Once the cluster is aware of another node in the cluster, no other action is needed by you. The settings propagate throughout the cluster on their own. In your above example of three shards and two replicas, if you had two nodes initially and added a third, each node will have on average two shards per node, this shard movement happens without your intervention (again, provided the cluster is aware of the new node)
How does sharding work in ES?
See above
How does replica sets work in ES?
See above
How can I manage sharding? I understand it is auto join ( http://www.elasticsearch.org/guide/en/elasticsearch/reference/current/setup-configuration.html#cluster-name ) but how do I define the difference between replicas and shards?
You don't have to "manage" it actively. As stated earlier, sharding and everything else you define at index creation, is propagated to new nodes within the cluster.

What the exercise asks :: Continue the forum thread on Elasticsearch shards and replicas, starting after its last reply.

Source excerpt ::
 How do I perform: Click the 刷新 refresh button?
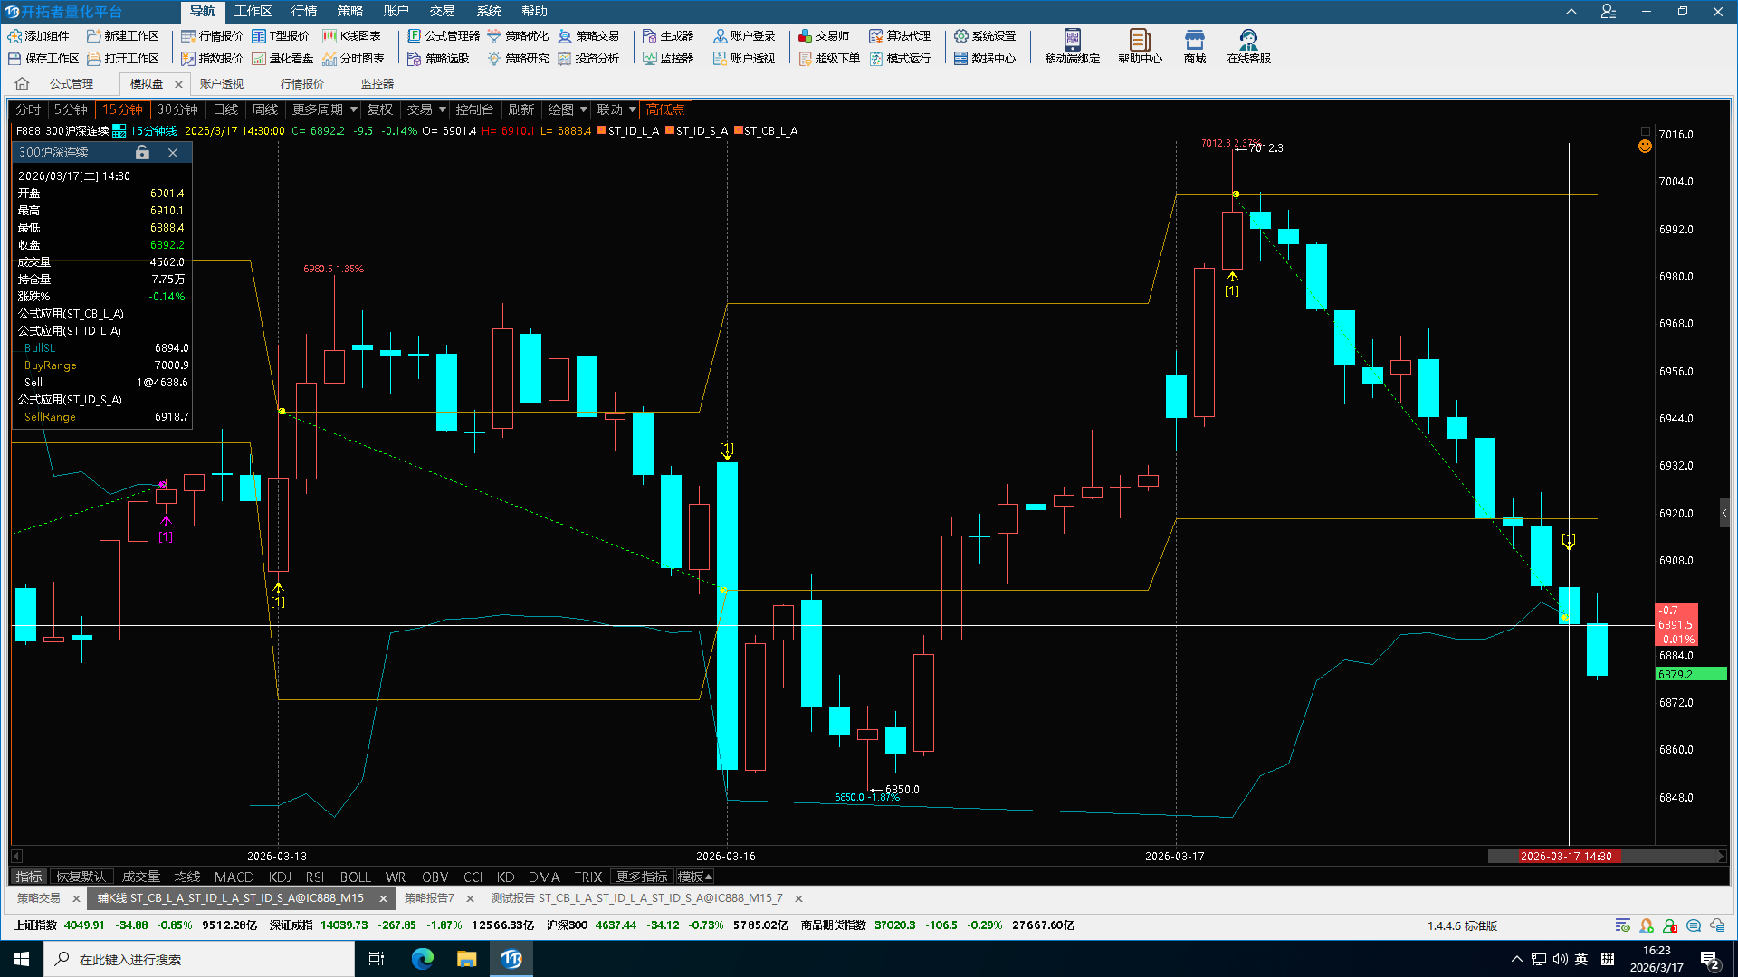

Exercise output ::
You define replicas and shards like this:
{
"settings": {
"index": {
"number_of_shards": 20,
"number_of_replicas": 1
}
},
"mappings": {
"some_type": {
"properties": {
"some_field": {
"type": "long"
}
}
}
}
}
How can I manage replica sets? I.e. how do I add replicas, promote primaries etc?
You do that through the update indices API, documentation for this specific case is found on there site here:
http://www.elasticsearch.org/guide/en/elasticsearch/reference/current/indices-update-settings.html
I just noticed your edit, please see below:
I am also unsure how auto-discovery works on a distributed network.
In the YML config file you set the unicast like this:
discovery.zen.ping.multicast.enabled: false
#discovery.zen.minimum_master_nodes: 3
discovery.zen.ping.unicast.hosts: ["ip.add.r.ess", "ip.add.r.ess"]
The middle setting is an important setting, but I commented it out here. That number should always be number of (master nodes / 2) +1. This is to avoid split brain situations. Generally I set all nodes to master eligible.
These settings are for unicast, which is what I think you are going for with your question and not multicast.
In short, an index is broken into shards. Shards can be replicated, meaning multiple copies of the same shard can exist in the same cluster. So if an index has 3 shards and 2 replica's, that means you have nine shards in total of which six are replicas of the three master shards.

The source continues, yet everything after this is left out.